In this study, CBCT was used to fabricate a surgical stent guide for OMI insertion and then subsequently used to compare the virtual prescribed OMI position relative to the actual OMI installation surgical outcome using the stent. The angular deviations between virtual and actual implant placement in both horizontal and vertical planes were compared using the CBCT data sets. The calculated p values of the statistical analyses confirmed the null hypothesis stating that there is no difference between virtual and actual surgical OMI positions.

The direct transfer of preoperative planning data to the actual site is extremely complex and difficult. In conventional surgical guide methods, the ideal implantation site is assumed on the gypsum model, which is uniform with the patient's dentition. The success of this method relies highly on the operator's experience. Jabero and Sarment25 referred to this error as the “missing link.” To overcome this error, more accurate surgical guides and methods such as stereolithographic surgical stent, computer-aided design and computer-aided manufacturing, a real-time surgical navigation system, and other tools have been introduced to clinicians, but these protocols require high cost and considerable time. Miyazawa et al.26 used surgical guides fabricated from dental casts to place OMIs. During the process of altering the site and angulation of the guide tube using CBCT imaging, errors are inevitable because of the lack of correlation between the information from the imaging system onto the guide. Thus, a combination of diagnostic guide and surgical stent with indentation holes directing the mini-implant to the prescribed position was invented in this study.

After CBCT scan, the decision-making process for prescription of mini-implant location using information drawn from multiplanar reconstruction images was performed with the following sequence: (1) determine the insertion site, (2) measure the distance from the insertion site to the adjacent three indentation holes for guide hole formation and subsequent determination of guide hole direction, and (3) define the diameter and depth of mini-implant. The mesio-distal angle and bucco-lingual angles were measured at the insertion point, and the data were transferred onto the surgical stent. A distinct advantage of this method over a conventional surgical guide is the direct transposition of geometric data from the computer to the surgical stent. From this study, an accurate guide hole can be formed using a newly developed surveyor that transfers prescription angle from CBCT scan to surgical stent. Thus, this study provided a new application of the conventional CBCT-based navigation guide for the OMI.

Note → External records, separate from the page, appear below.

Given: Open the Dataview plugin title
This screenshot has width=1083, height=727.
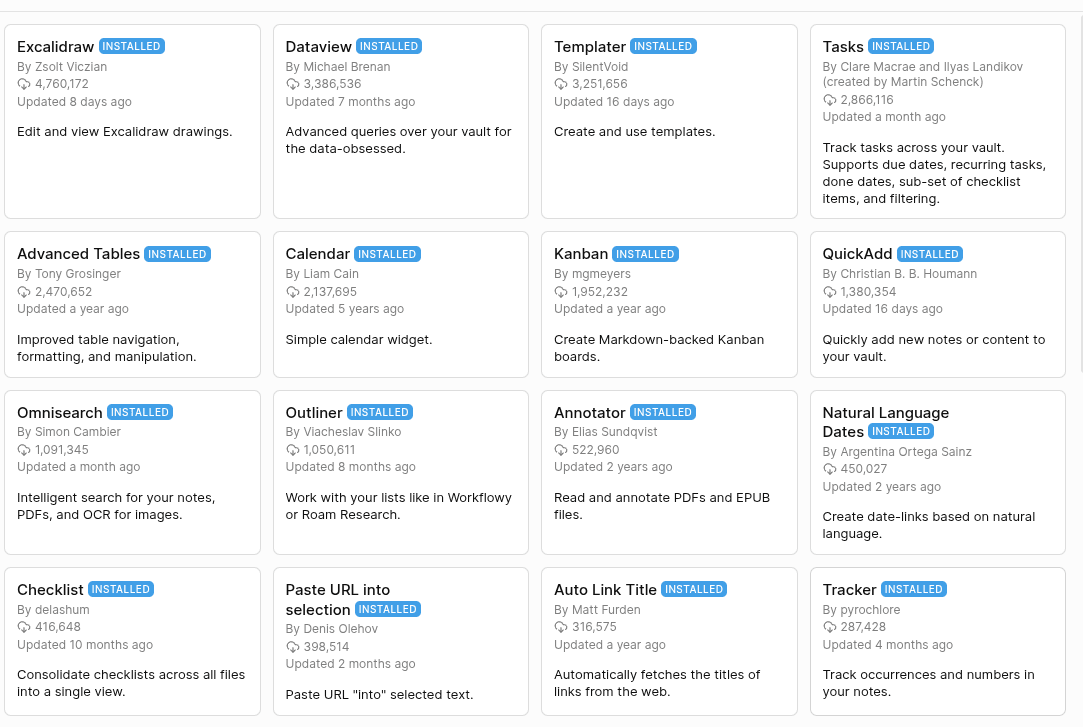Looking at the screenshot, I should (319, 46).
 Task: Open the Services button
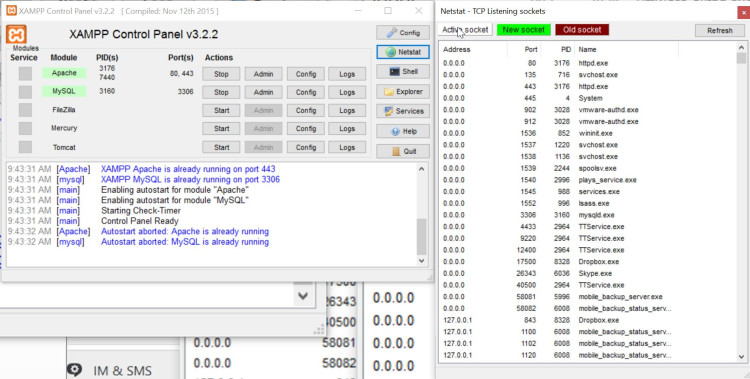pos(403,111)
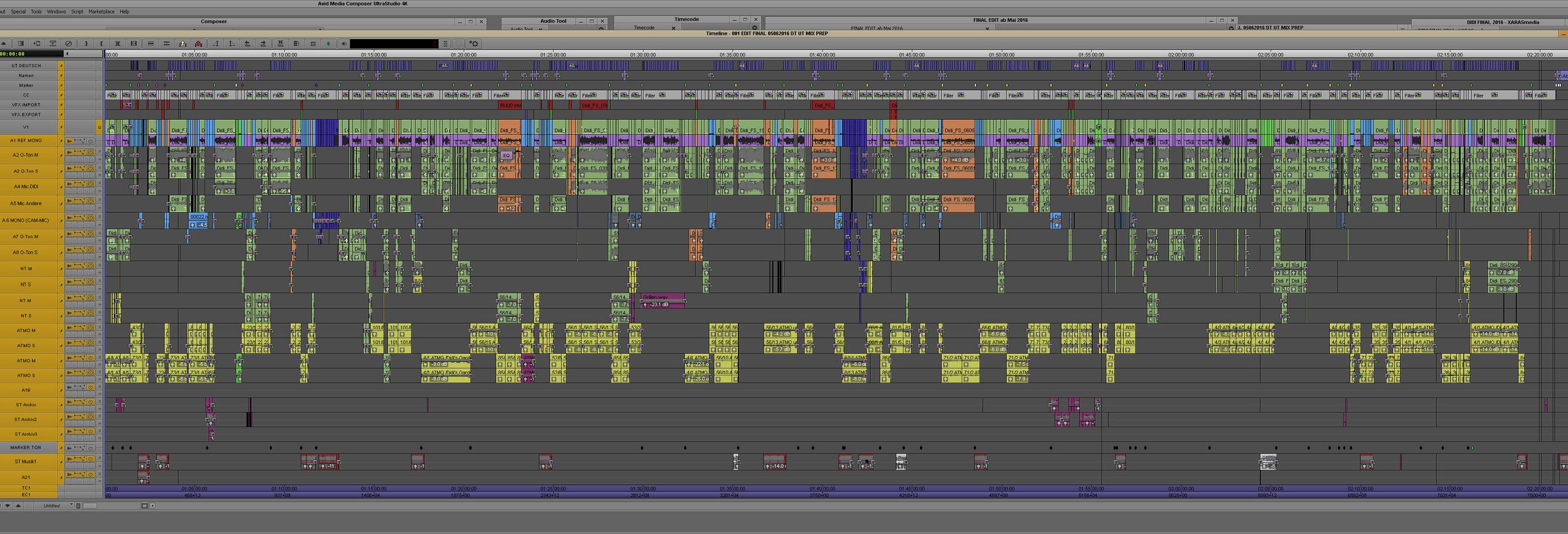Click the speaker volume icon in timeline toolbar
Screen dimensions: 1568x534
344,44
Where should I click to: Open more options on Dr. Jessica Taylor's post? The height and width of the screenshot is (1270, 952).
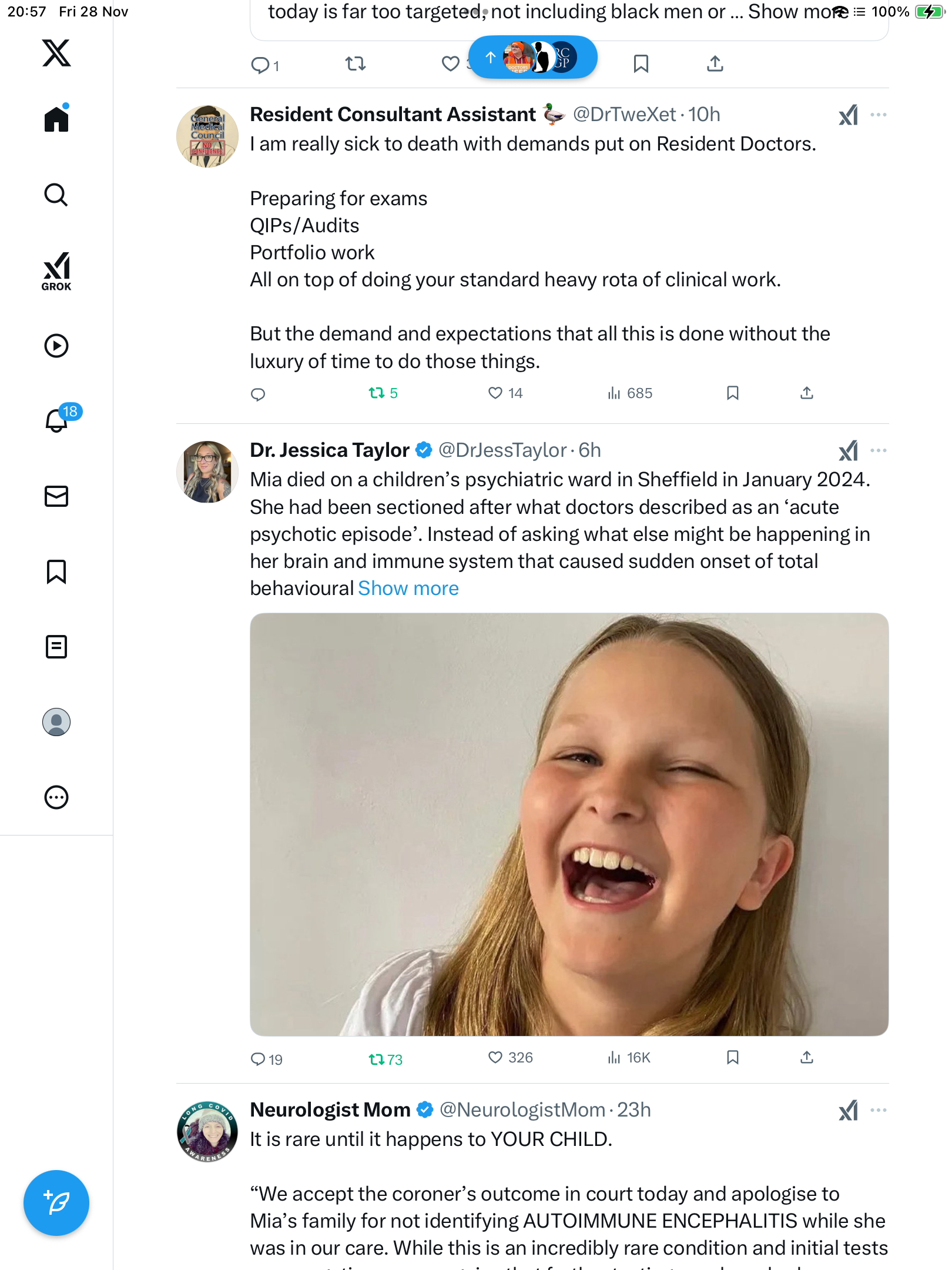pyautogui.click(x=878, y=450)
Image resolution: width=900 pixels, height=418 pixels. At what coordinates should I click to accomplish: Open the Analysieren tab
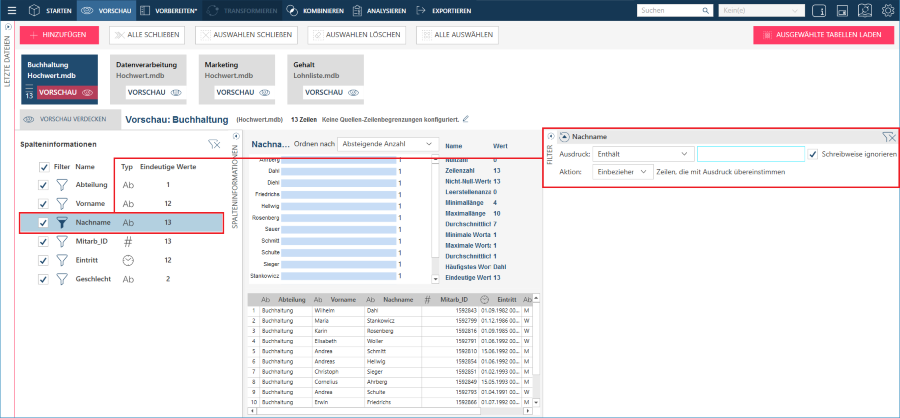[x=380, y=10]
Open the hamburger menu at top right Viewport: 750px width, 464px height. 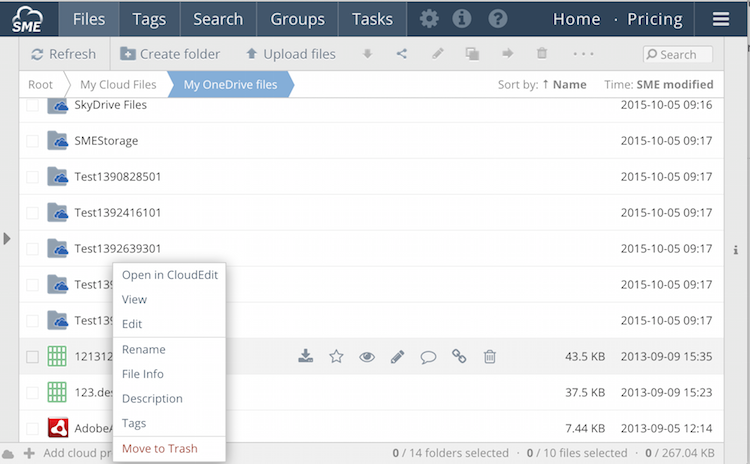tap(721, 19)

For this CBCT-assisted OMI stent fabrication process, some potential sources of error include data from the CBCT scan (eg, patient movement causing blurriness of images), transposing the guide hole planning data, manufacturing of the surgical stent, positioning of the surgical stent, and during installation of the OMI (Figure 8A). However, as shown by the data of this study, if all parameters are well controlled, one can achieve ideal results. The stability of the surgical stent is a critical factor. In this study, the surgical stent was supported by three surfaces consisting of teeth, lingual mucosa, and buccal mucosa. Another consideration is that the swine bone is slightly harder than live human bone, especially when compared with cortical bone of the human mandible and theoretically may possibly deflect the drills to a minor degree compared with in vivo on a real patient, but the clinical outcomes differences would likely be negligible.

  • Using the CBCT scan for identifying suitable mini-implant sites and its subsequent application in the fabrication of a stent guide can optimize both the clinical success and safety rates of OMI treatment.

  • For postoperative stability, the use of a surgical stent is highly recommended to minimize the risk of incurring root contact with the mini-implant.

This study is based on a research thesis completed at the Kyung Hee University.